A aprovação da PEC da Blindagem explicitou ainda o total descolamento da realidade, com uma parcela expressiva dos nossos deputados atuando em uma bolha que ignora a opinião pública. Pesquisas recentes revelam que a maioria dos brasileiros rejeita medidas que soem como privilégios ou impunidade para políticos. Ainda assim, deputados garantiram a aprovação de uma proposta que, na prática, inviabiliza investigações contra crimes comuns cometidos por parlamentares. A lembrança de nomes como Hildebrando Pascoal e João Alves, expoentes de escândalos que marcaram negativamente a história do Congresso, paira como um fantasma sobre esse retrocesso.
Com a urgência aprovada, o debate sobre a anistia avança a passos largos. Os extremos estão colocados. De um lado, bolsonaristas que defendem o perdão "amplo, irrestrito", incluindo o próprio ex-presidente, condenado na semana passada a 27 anos e três meses de prisão; de outro, a base governista que repete em coro "sem anistia". No meio, o Centrão costura um meio-termo: reduzir penas, suavizar condenações e, quem sabe, aliviar a situação de Jair Bolsonaro. Mas não a ponto de devolvê-lo ao jogo eleitoral.

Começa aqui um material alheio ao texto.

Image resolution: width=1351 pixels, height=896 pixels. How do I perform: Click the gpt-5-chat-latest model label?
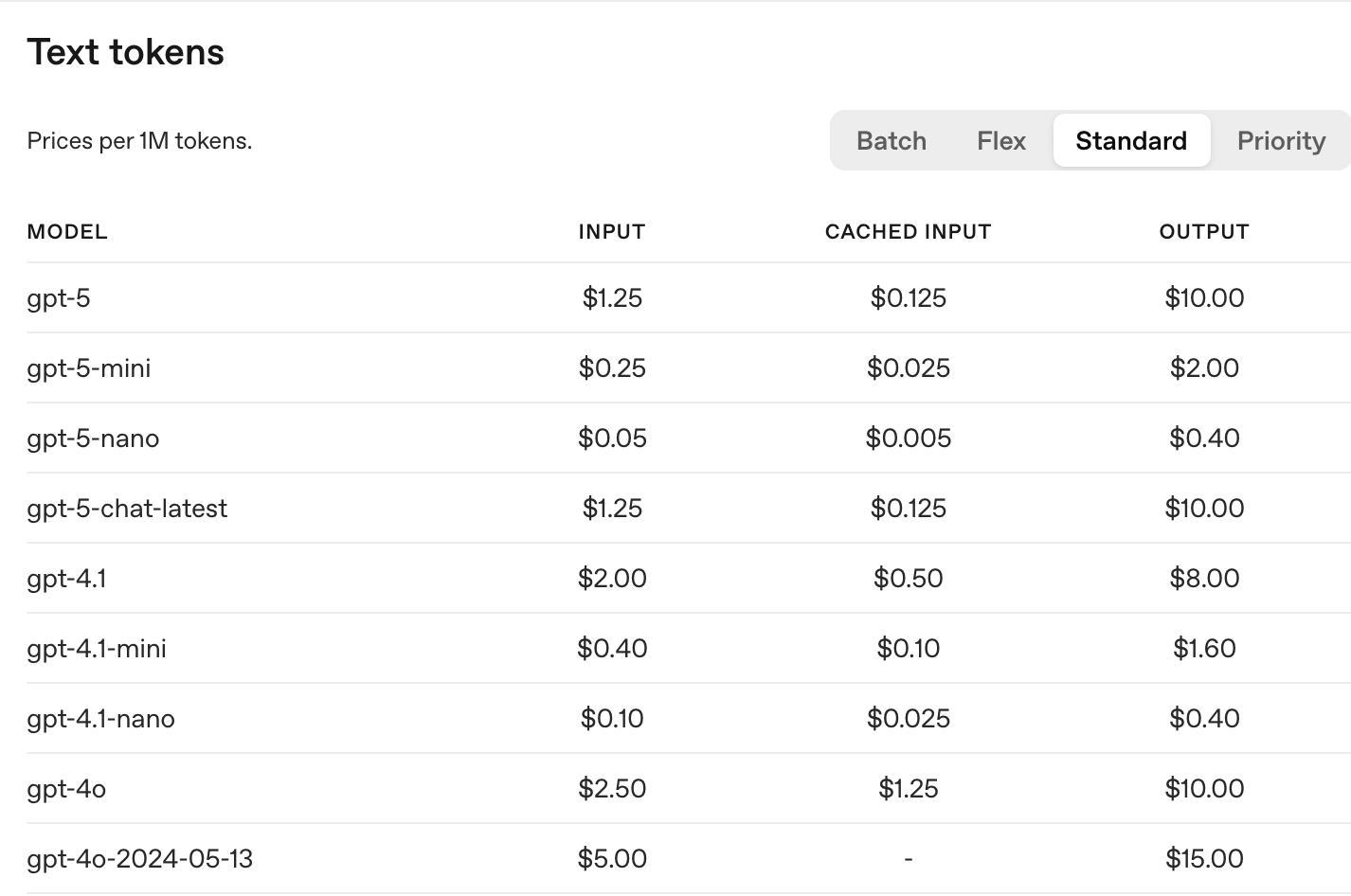pyautogui.click(x=127, y=509)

Com Bolsonaro fora do páreo em 2026, o caminho fica livre para o "plano A" de uma expressiva parcela do Centrão. Trata-se do governador de São Paulo, Tarcísio de Freitas. Ele é o preferido de muitos congressistas, principalmente dos nomes ligados ao agro, e se apresenta como capaz de unir a direita e os conservadores, herdando o espólio político de Bolsonaro, mas com uma postura mais moderada e com o apoio de políticos mais tradicionais.

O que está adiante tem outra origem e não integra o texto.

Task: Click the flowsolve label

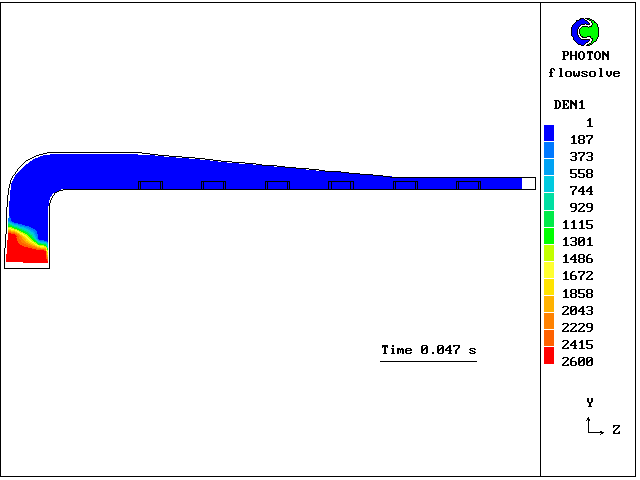Action: [584, 73]
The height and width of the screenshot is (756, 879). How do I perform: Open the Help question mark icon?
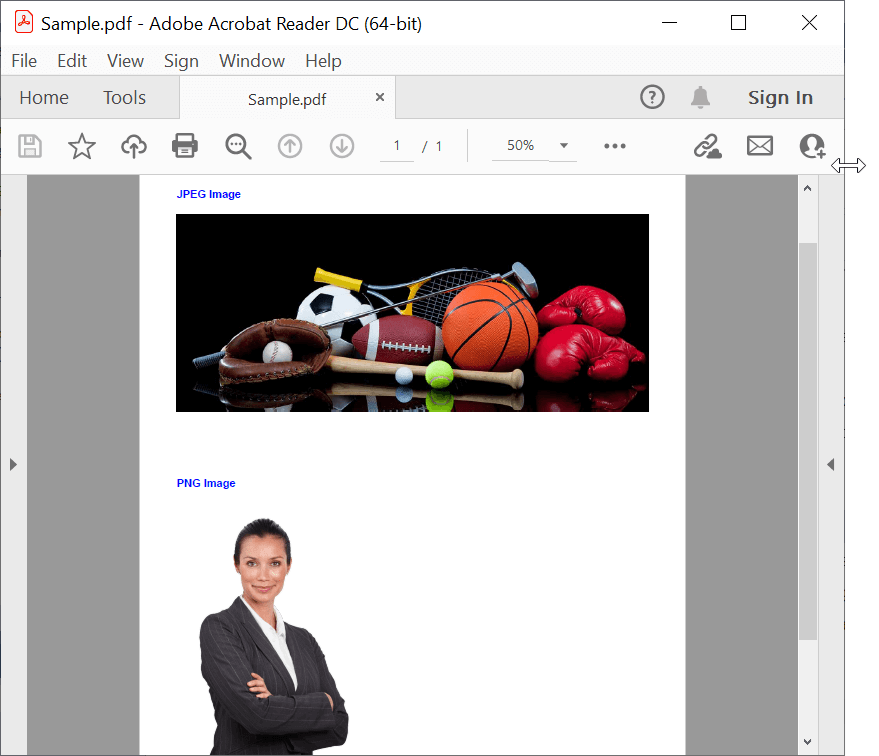[x=652, y=97]
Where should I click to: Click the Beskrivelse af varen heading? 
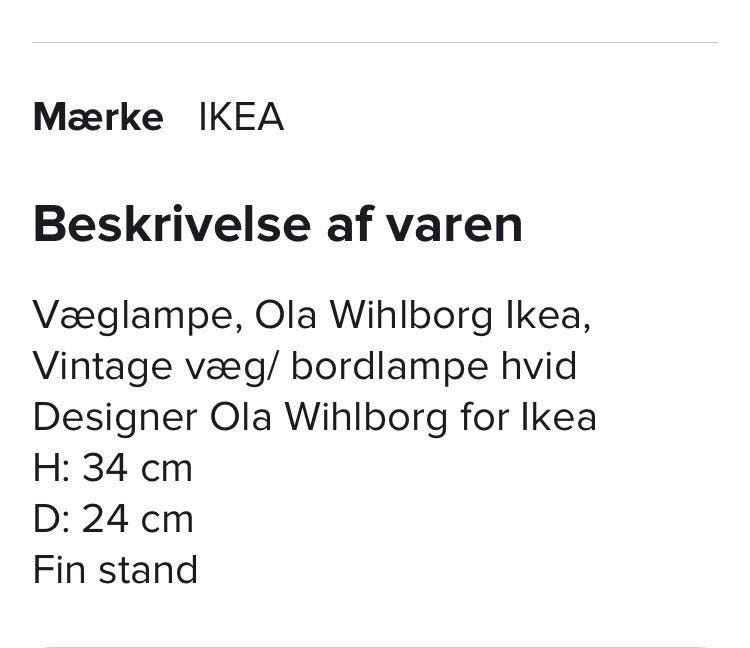278,224
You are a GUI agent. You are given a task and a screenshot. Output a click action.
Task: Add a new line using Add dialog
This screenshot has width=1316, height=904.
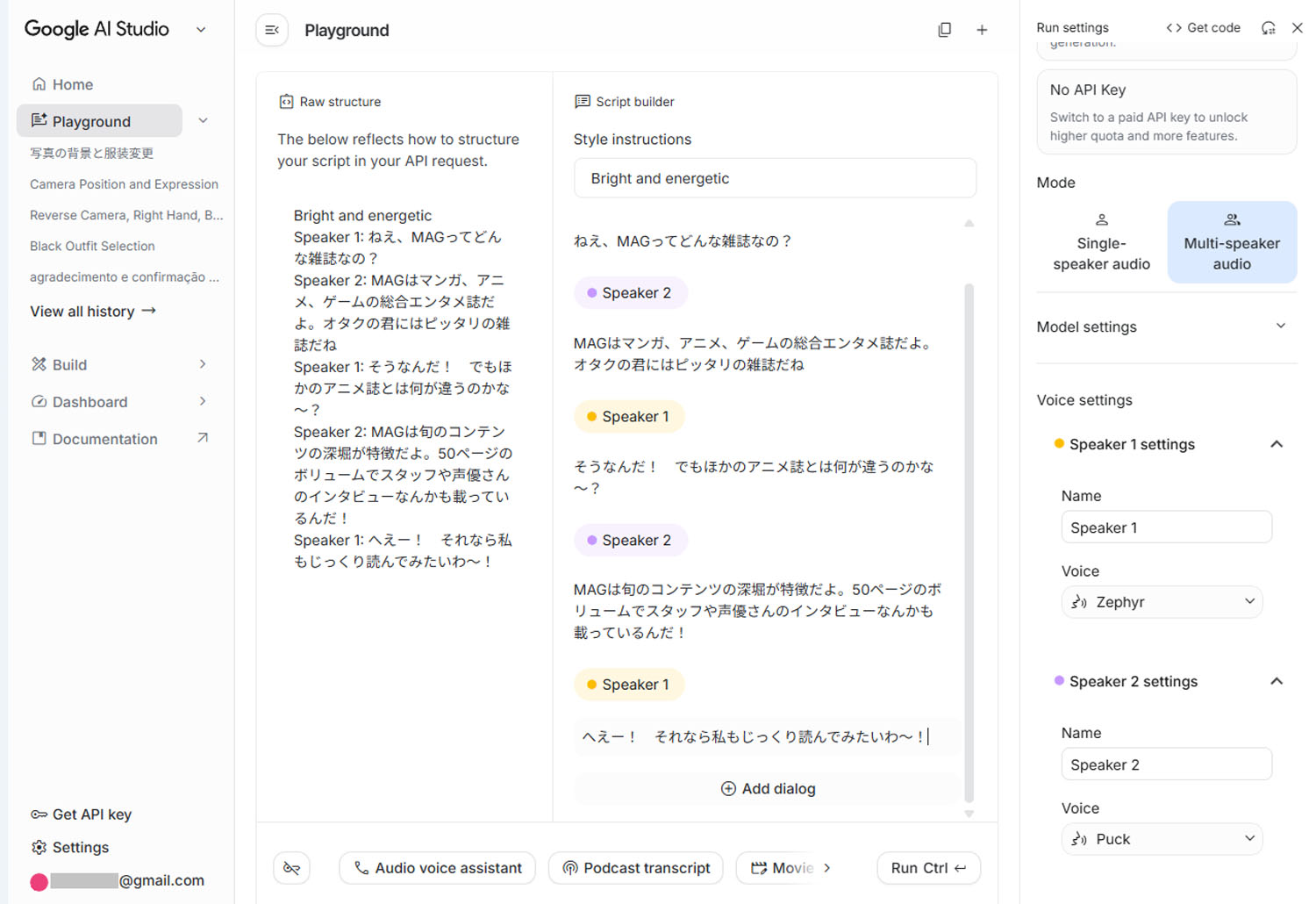(x=767, y=788)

Estamos a exatos 380 dias do primeiro turno da eleição presidencial. Daqui até 4 de outubro do ano que vem, não há mais volta: todos os movimentos serão calculados de olho no triunfo eleitoral. A PEC da Blindagem segue agora para o Senado. Se não for barrada, a reeleição de muitos congressistas está a perigo? Eu acredito que sim, mas a resposta será dada pelos eleitores.